Monday, March 12, 2007

A Woman is a Woman

Une femme est une femme; comedy / musical, France, 1961; D: Jean-Luc Godard, S: Anna Karina, Jean-Claude Braily, Jean-Paul Belmondo

Paris. The young Angela is working as a striptease girl in a bar and is often dreaming about musicals because she loves to sing. She really wants to have a baby, but when she announces her wish to her lover Emile he rejects her by saying that he is still not ready to be a father. Soon the couple enters into a huge argument, forcing Angela to ask her friend Alfred Lubitsch for advice, who is in love with her. She also has a little crush on him, but in the end she decides to go back to Emile and spend the night with him.

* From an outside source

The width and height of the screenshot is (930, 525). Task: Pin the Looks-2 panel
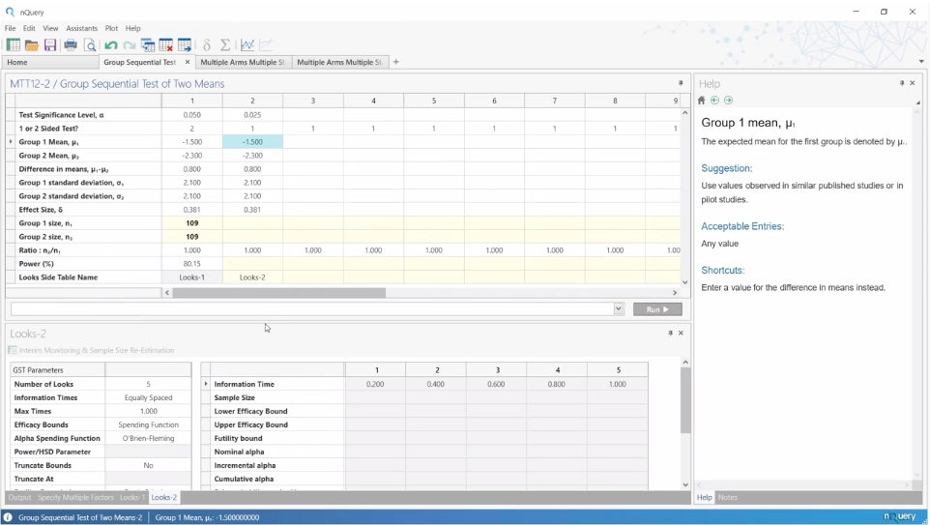click(x=671, y=334)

It's true that always conventional movie stories start becoming boring after a while. But it's also true that the plain unconventionality without a story as a basis also starts to become boring. The big stylish innovator Jean-Luc Godard always insisted at shooting unconventional films, but today a solid number of them seem outdated, artificial and fake. Among them is his (musical) comedy "A Woman is a Woman" which is so abstract and artificial that a lot of viewers will develop a nostalgia for the classic, clear narration from the movies of Wilder, Capra, Ford and others. But "Woman" is also pretty entertaining when the viewer gets used to it; in the opening shots, while Angela is walking on the street, the music in the background constantly mischievously suddenly shows up, only to equally suddenly gets turned of. A great idea is a scene in which Alfred wants to see the film "Breathless", and a few funny scenes (Angela puts a giant pillow under her shirt to try to imagine how it feels to be pregnant) and dialogues ("I'll pose you a question. If you answer "No", then you owe me 20 $. If you answer "Yes", then I owe you 20 $." - "All right. Ask me". - "Can you borrow me 20 $?") are real jewels in this good, but hermetic and cold achievement.